Tunisie – Hafedh Ben Salah : «La justice doit être à l’abri des influences politiques et des intérêts privés»

hafedh-ben-salah-justice-01.jpg«Il faut d’abord savoir ce que l’on veut, il faut ensuite avoir le courage de le dire, il faut enfin l’énergie de le faire», c’est de Georges Clémenceau et résume en peu de mots la démarche entreprise par Hafedh Ben Salah, ministre de la Justice, des Droits de l’Homme et de la Justice transitionnelle.

Hafedh Ben Salah est perçu comme étant un homme plus versé dans la réflexion que dans l’action. En parfait légaliste, il plaide pour la suprématie de la loi et l’indépendance de la magistrature, pariant sur son intégrité et son sens des responsabilités.

Le passage des deux Nahdhaouis, Noureddine El Bhiri et Nedhir Ben Ammou, au ministère ont été aussi dévastateurs que ceux de leurs confrères dans d’autres ministères.

Hafedh Ben Salah a-t-il réussi à rétablir un tant soit peu de justice dans la justice tunisienne?

Le dernier mouvement des magistrats serait passé tant bien que mal mais le plus grand enjeu reste la loi antiterroriste que nombre de sympathisants potentiels des terroristes font tout pour bloquer. Pour le ministre de la Justice, «la loi en cours d’examen est une nécessité urgente devant contribuer à la lutte contre le phénomène du terrorisme qui menace les forces sécuritaires et les citoyens, et si elle n’était pas votée dans sa globalité, elle pourrait être retirée par le gouvernement».

Entretien

WMC : Un Etat de droit, c’est le seul garant de la reprise de confiance non seulement des citoyens en leur Etat mais également des investisseurs nationaux et étrangers. Pensez-vous que l’après 14 janvier a apporté cet Etat de droit en Tunisie?

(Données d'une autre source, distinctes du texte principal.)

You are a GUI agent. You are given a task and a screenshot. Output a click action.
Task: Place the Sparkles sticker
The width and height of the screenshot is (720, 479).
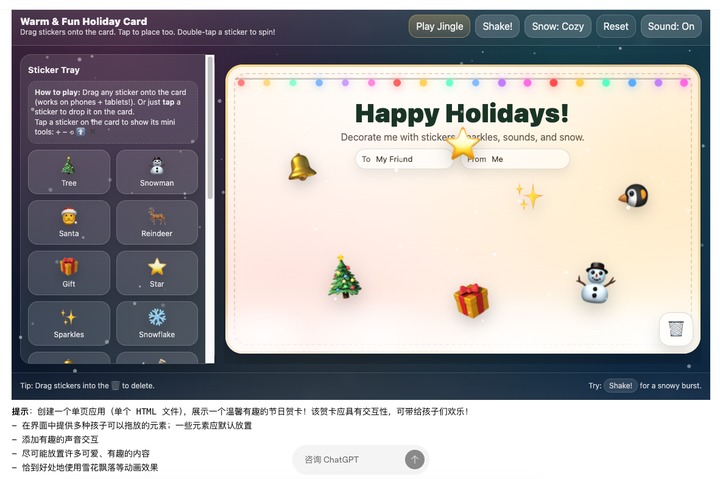(x=69, y=323)
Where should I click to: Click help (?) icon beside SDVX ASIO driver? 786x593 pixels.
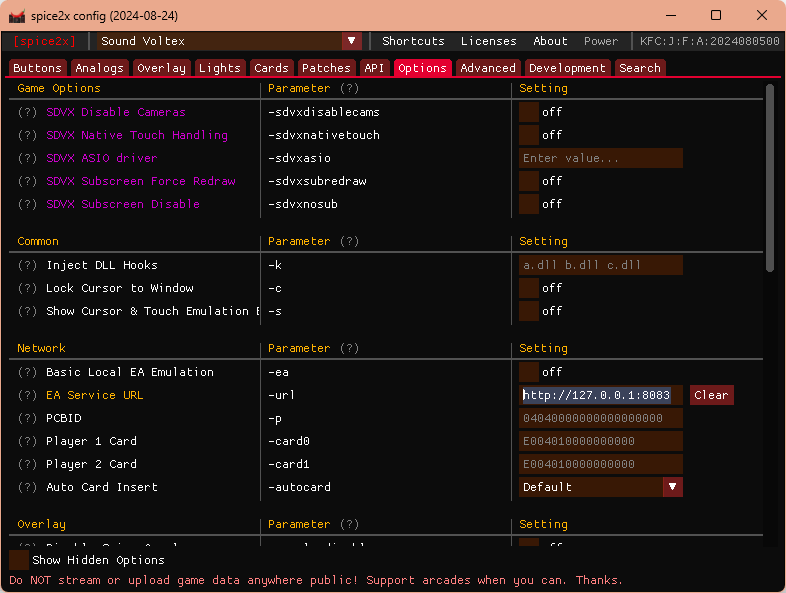pyautogui.click(x=27, y=158)
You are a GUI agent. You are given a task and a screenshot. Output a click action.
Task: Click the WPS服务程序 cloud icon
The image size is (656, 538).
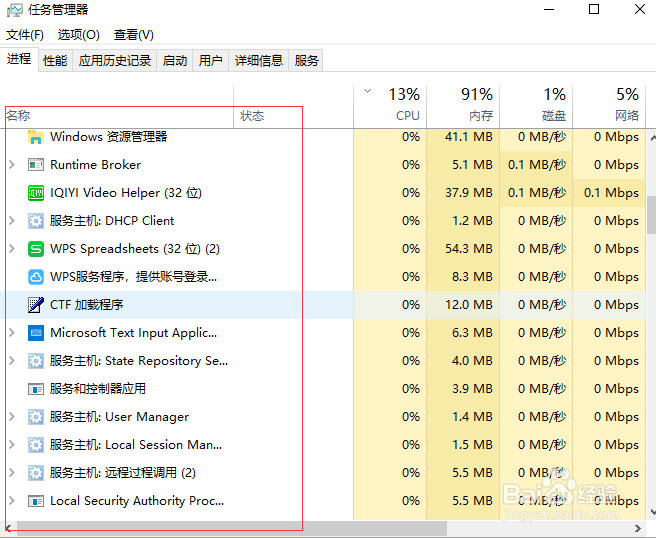point(36,277)
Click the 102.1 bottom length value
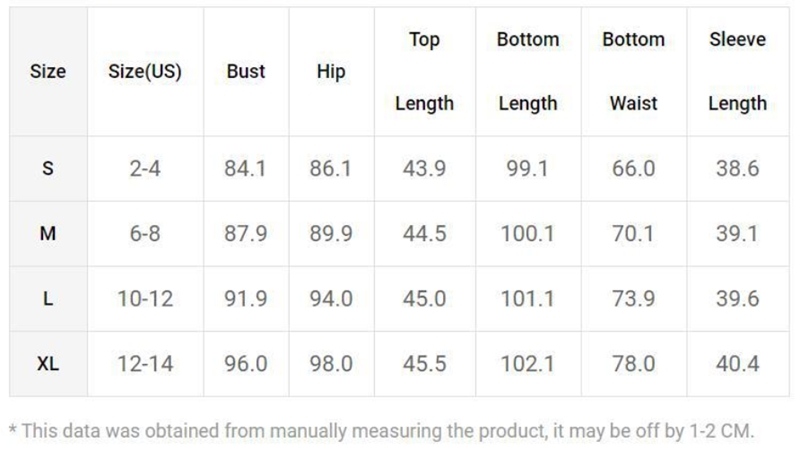This screenshot has height=450, width=800. point(527,364)
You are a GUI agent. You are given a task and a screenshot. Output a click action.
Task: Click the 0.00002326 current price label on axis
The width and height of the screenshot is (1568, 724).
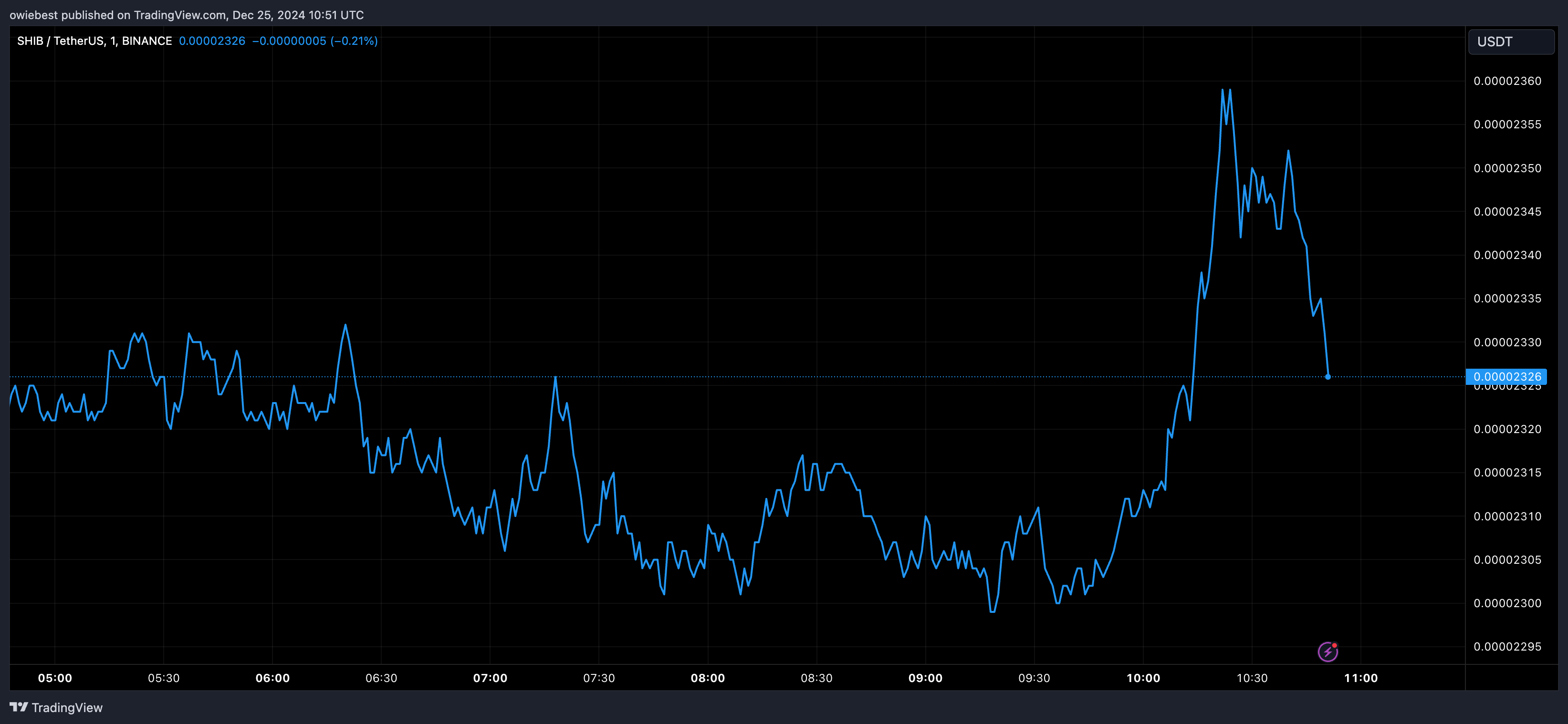pos(1506,377)
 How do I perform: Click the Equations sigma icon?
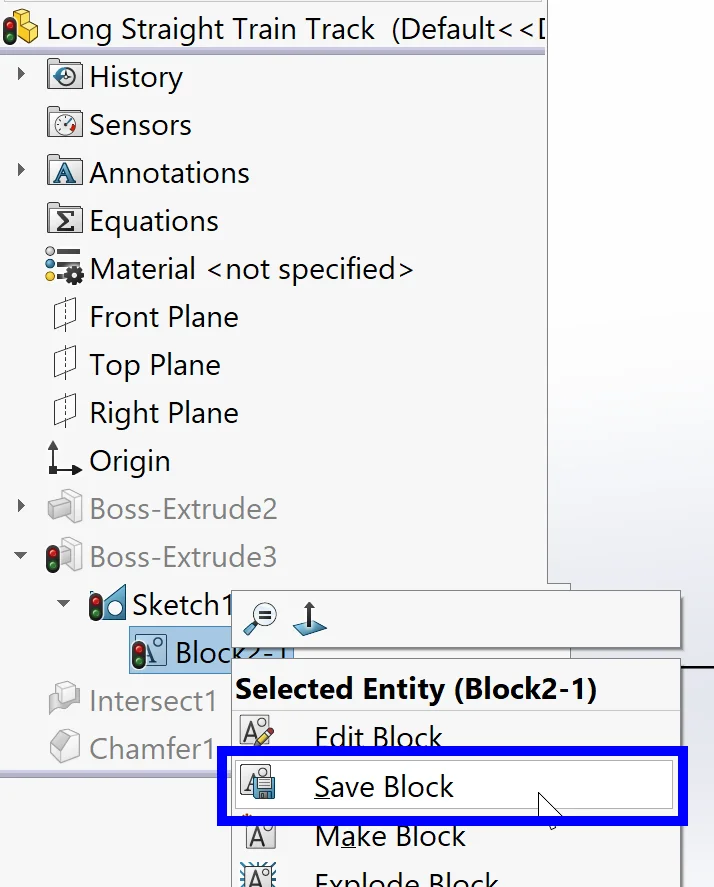coord(64,220)
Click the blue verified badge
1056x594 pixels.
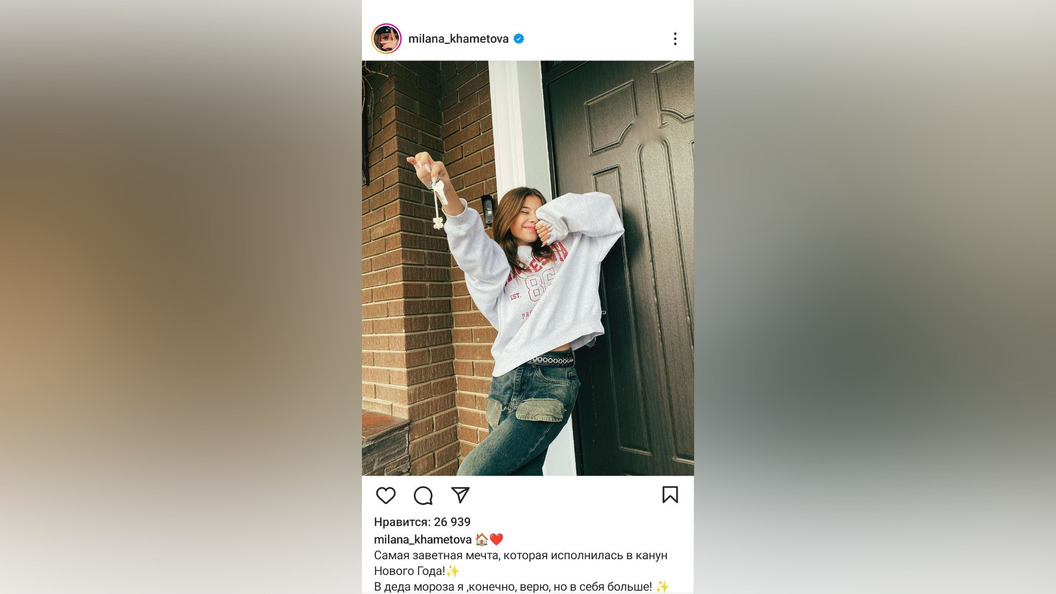point(519,39)
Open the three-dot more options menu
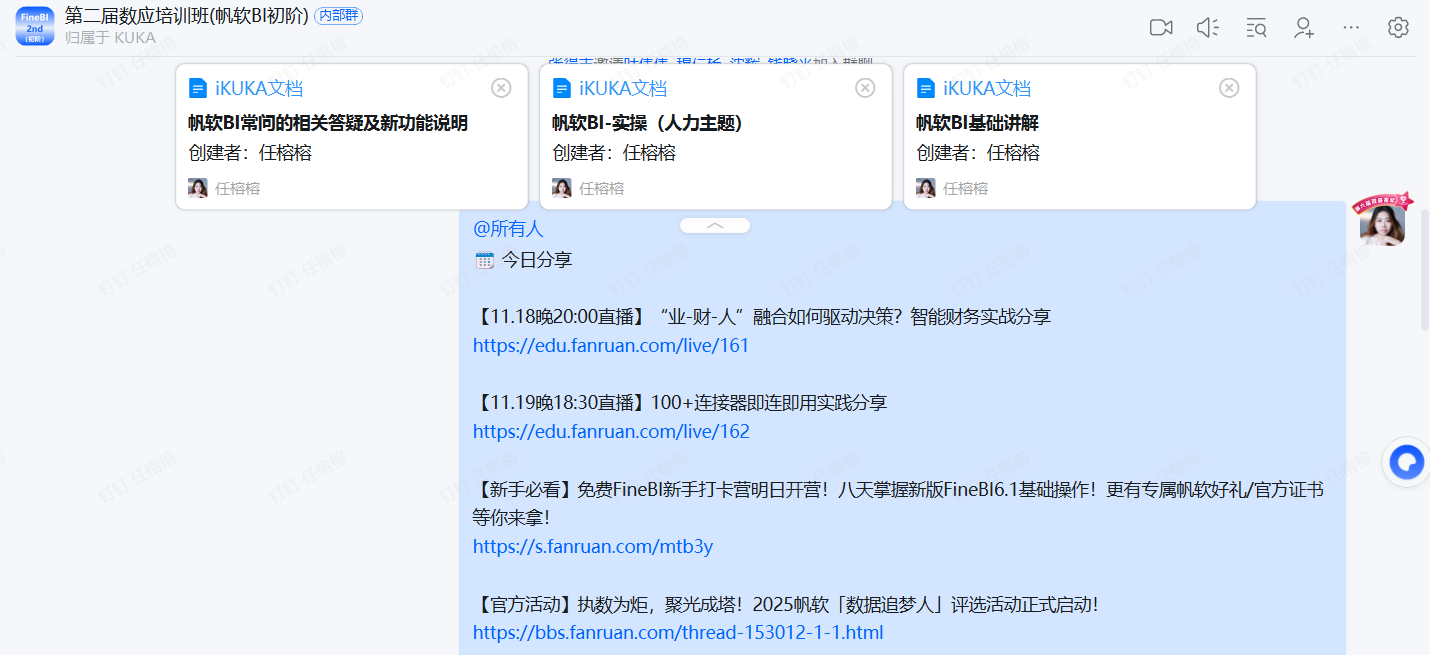Image resolution: width=1430 pixels, height=655 pixels. [1351, 28]
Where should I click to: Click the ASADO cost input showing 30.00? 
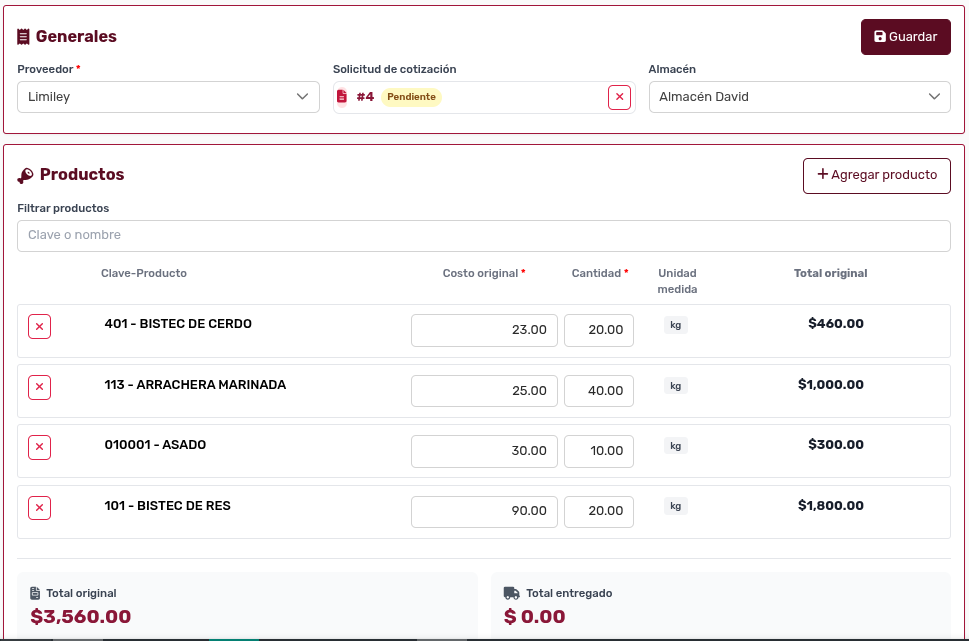click(x=484, y=451)
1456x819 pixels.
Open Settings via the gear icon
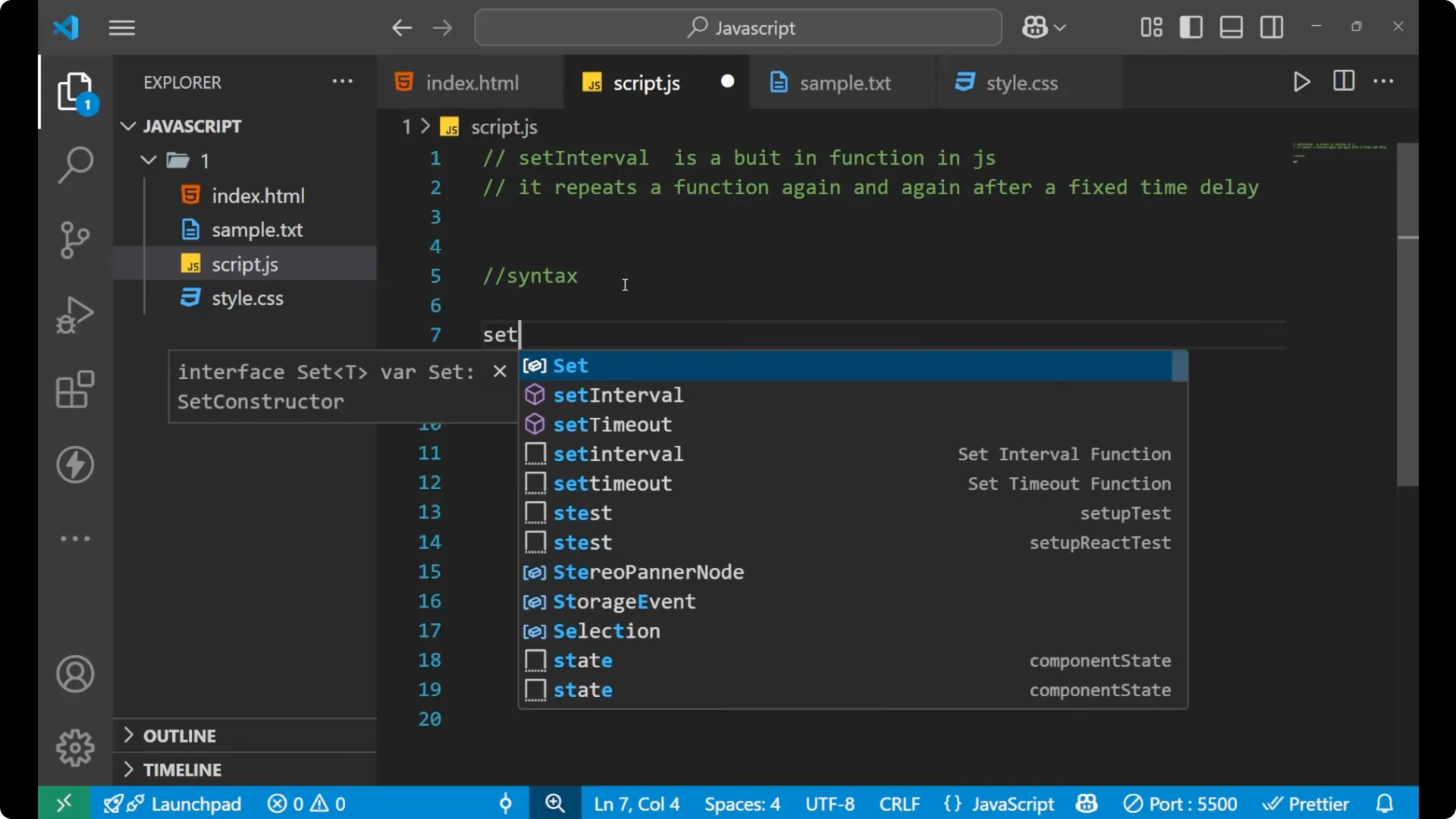click(x=74, y=747)
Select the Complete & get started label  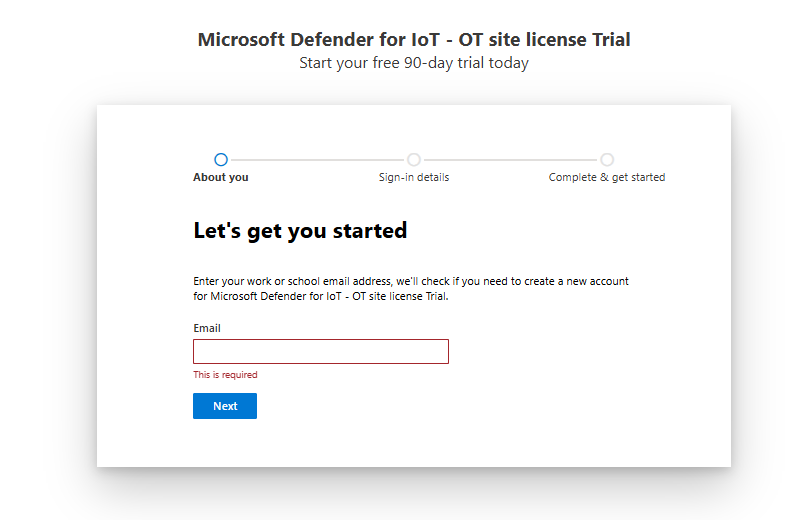pos(607,178)
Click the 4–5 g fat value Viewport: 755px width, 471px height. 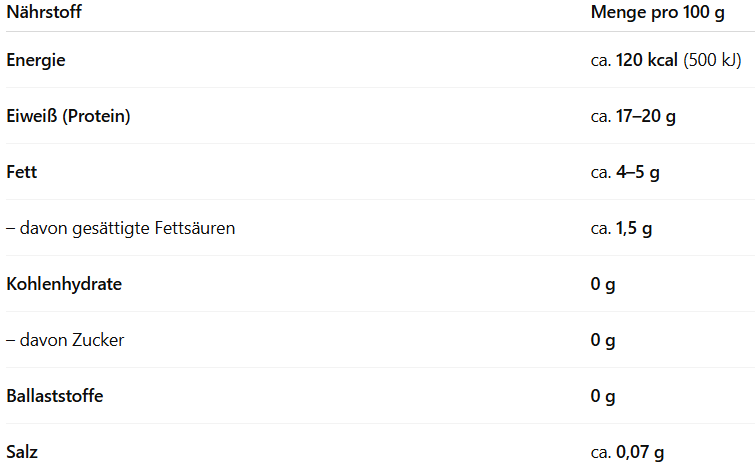(638, 172)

Hafedh Ben Salah : Je voudrais rappeler qu’il y a eu des réformes avant mon arrivée à la tête du ministère de la Justice. Il y a eu adoption de la Constitution et surtout adoption de la loi portant création de l’Instance provisoire de la iustice judiciaire. Ces textes ont introduit des nouvelles garanties pour l’indépendance et la neutralité de la justice. Il faut mettre l’institution judiciaire à l’abri des influences des politiques et surtout celles des milieux des affaires.

Ce que j’ai fait moi, c’est de favoriser le mouvement plaidant pour l’indépendance de la justice. J’ai essayé d’appuyer et soutenir les travaux de cette Instance qui est très importante même si elle est provisoire. Cette Instance prépare le Conseil supérieur de la magistrature qui sera définitivement adopté après les élections. Il sera donc le véritable artisan de la crédibilité et l’indépendance de la justice.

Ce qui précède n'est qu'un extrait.